WHAT IS BEING ASKED: An exact copy of every entry is the answer here, with no pictures.

[Saved data entries]

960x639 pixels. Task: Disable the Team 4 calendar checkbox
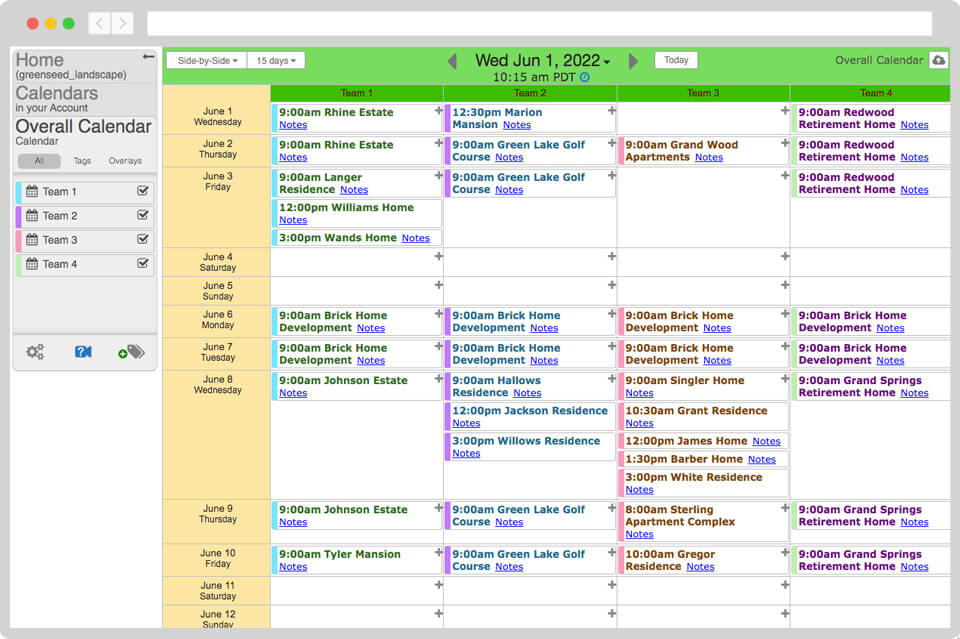coord(143,264)
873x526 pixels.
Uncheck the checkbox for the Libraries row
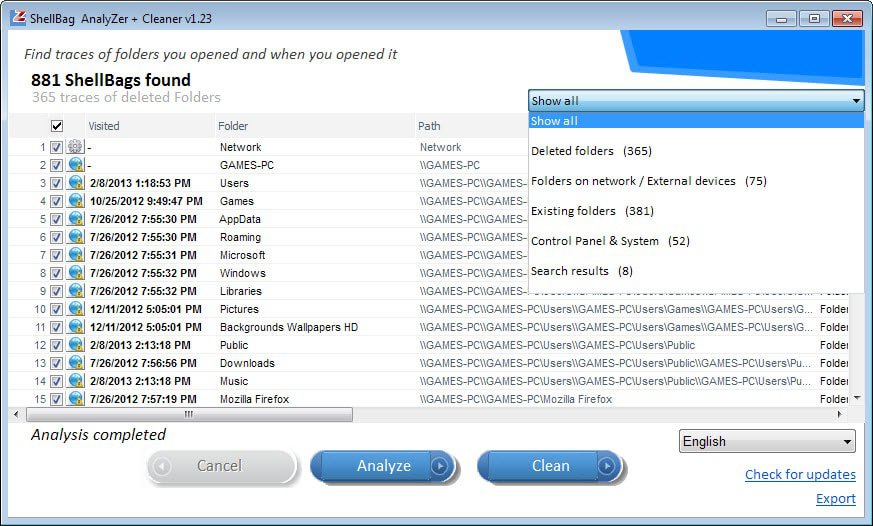[x=57, y=291]
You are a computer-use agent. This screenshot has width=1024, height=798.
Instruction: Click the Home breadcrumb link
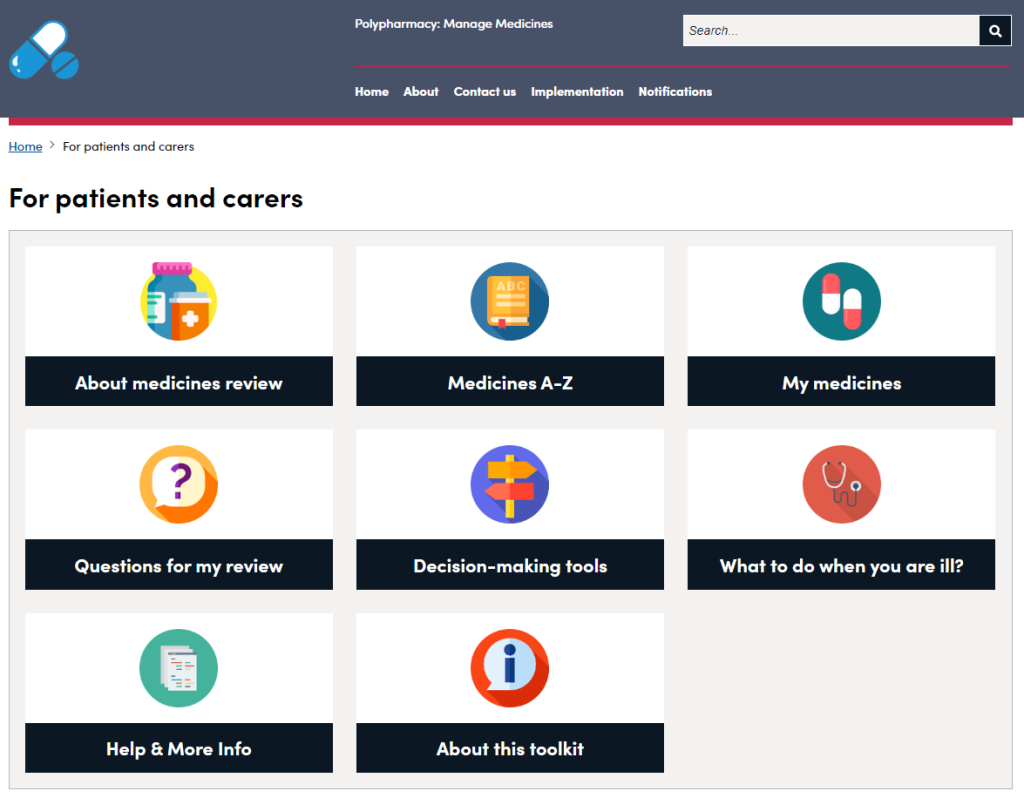click(x=25, y=146)
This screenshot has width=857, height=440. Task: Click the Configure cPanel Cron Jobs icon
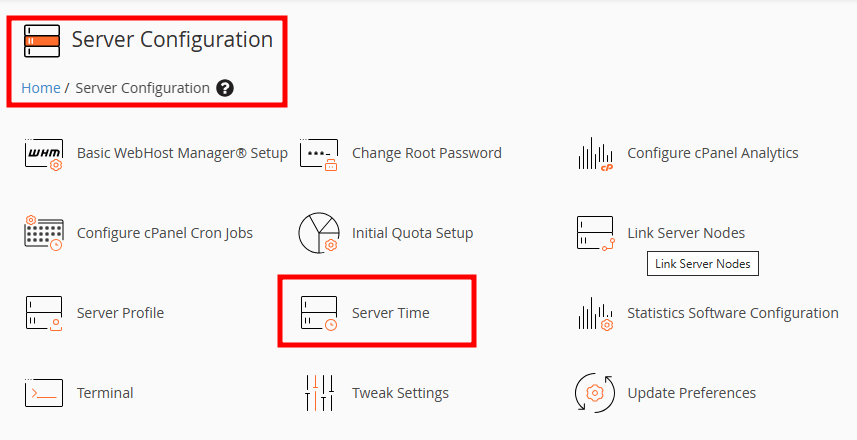click(44, 233)
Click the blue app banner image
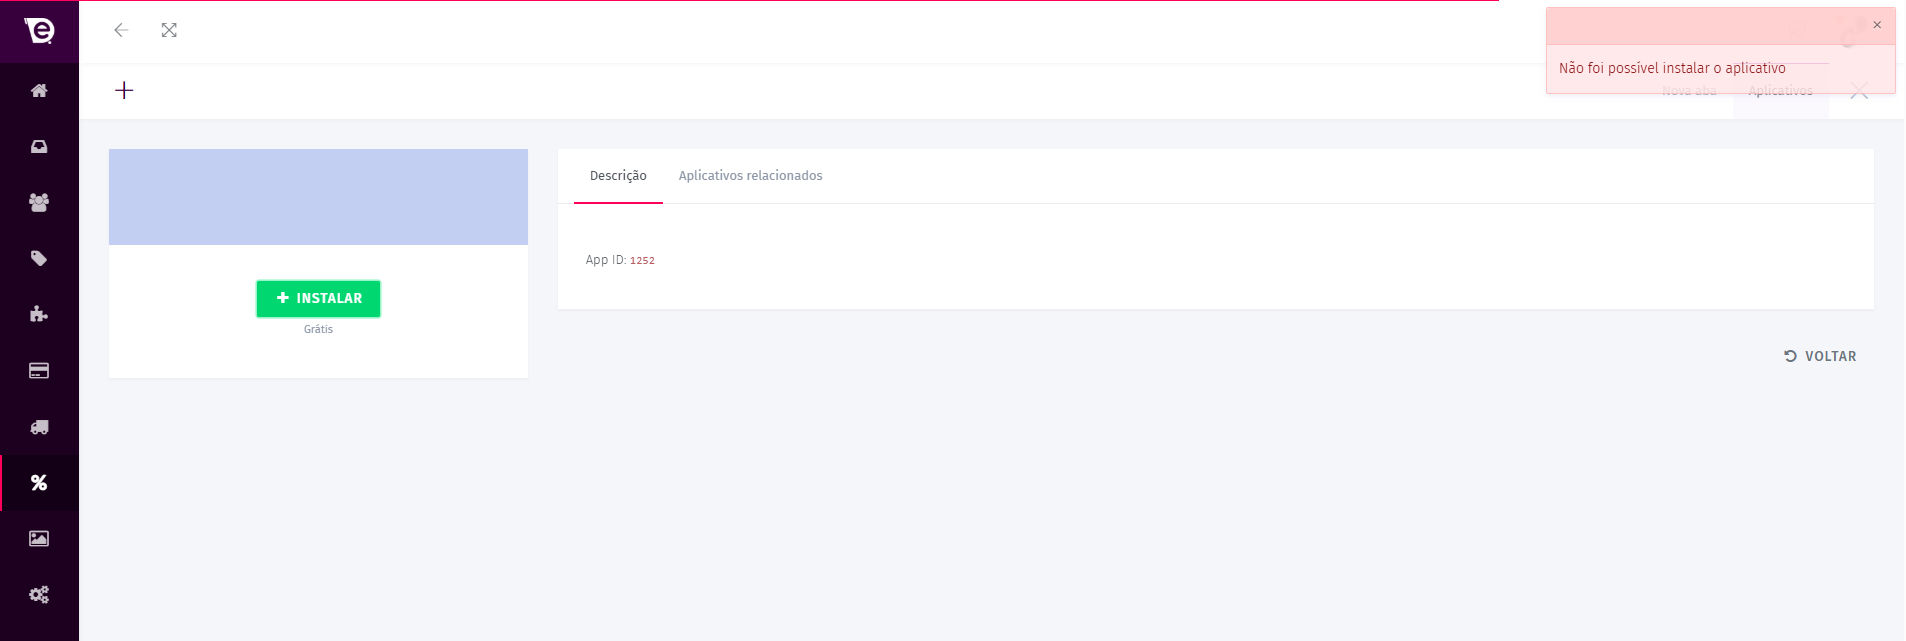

WRITTEN SOLUTION:
960x639 pixels. Task: Disable the Team 4 calendar checkbox
coord(143,264)
873x526 pixels.
Uncheck the checkbox for the Libraries row
[x=57, y=291]
You are a computer-use agent. This screenshot has width=1024, height=798.
Instruction: Click the Home breadcrumb link
click(x=25, y=146)
This screenshot has width=857, height=440. Task: Click the Configure cPanel Cron Jobs icon
click(44, 233)
Click the blue app banner image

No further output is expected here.